Las flores se secaban en el jarrón; ella las miraba como pasan las horas del reloj, preguntándose si sufrirían, si notarían su deterioro.
Su fragancia ya comenzaba a dejar su frescor y ella precisaba algo que le proporcionara armonía, o no sabía qué.
Así estuvo toda la tarde, hasta la noche. Claro no tenía su pensamiento. Sabía que era como una flor, ya marchita, pues todo cuanto hacía era exactamente eso, estar.
Sabía que, tal vez a diferencia de esas flores, no había sino hecho daño, como si estuviera llena de espinas y nadie pudiera acercarse a ella.
Eso sentía, estar llena de espinas. Ella sabía qué es la amistad, había conocido a otras personas, como flores, que estaban junto a ella; pero no supo valorarlas. Y ahora, sin nada que ofrecer, recordaba a esas personas que habían pasado en su vida.

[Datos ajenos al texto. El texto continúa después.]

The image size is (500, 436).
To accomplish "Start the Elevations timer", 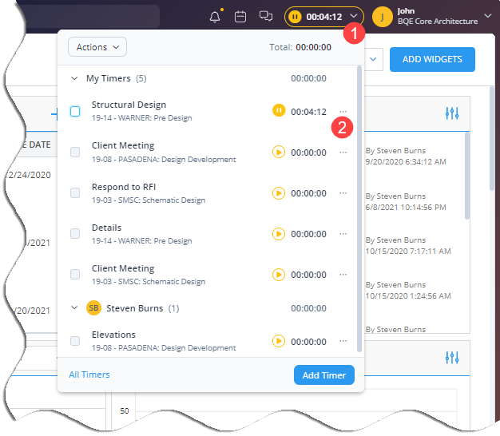I will click(279, 341).
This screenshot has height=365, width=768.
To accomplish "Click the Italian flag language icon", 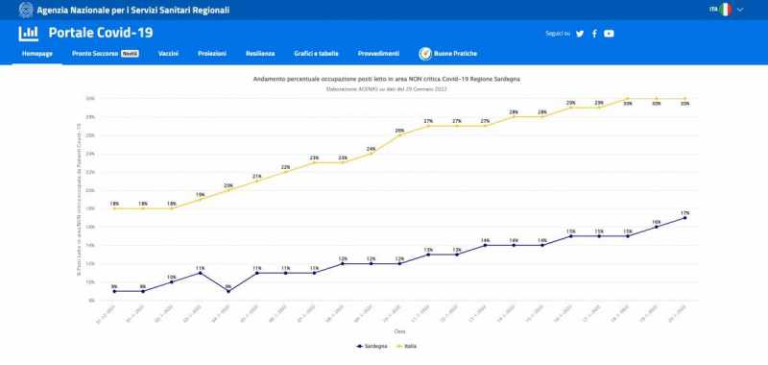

Unas repletas de colores, de aroma, de fragancia; otras insignificantes pero que habían sido para ella verdaderas compañeras; hasta las repletas de espinas le gustaban, tal vez, porque ella las comprendía; otras grandes, otras pequeñas.
No todas las flores eran iguales; sin embargo, ella prefería no distinguir ya unas de otras. Había aprendido que todas las flores son iguales de importantes y a todas hay que cuidar. Pero su desgana había hecho dejarlas pasar, sin interés alguno, sin darles la importancia que tenían.
Y así, estaba ella, como las flores que tenía ante sí y que, una vez más, había descuidado.
Y no. No podía culpar a nadie. Ella estaba sola por no cuidar a las flores que había tenido una y otra vez.
Nadie, excepto ella, era la responsable de las flores.
Por lo menos, antes de desaparecer como las que tenía ante ella, había aprendido a valorar que las personas no se distancian por desprecio sino que ella había hecho que la distancia fuera grande por no regar y cuidar con sigilo las flores que tenía a su alrededor.
Una amistad, un familiar, cualquier persona que se precie, hay que cuidarla y valorarla. Y cada uno de nosotros somos como flores que hay que regar y cuidar porque nacemos, crecemos, sentimos, nos relacionamos y, finalmente, morimos.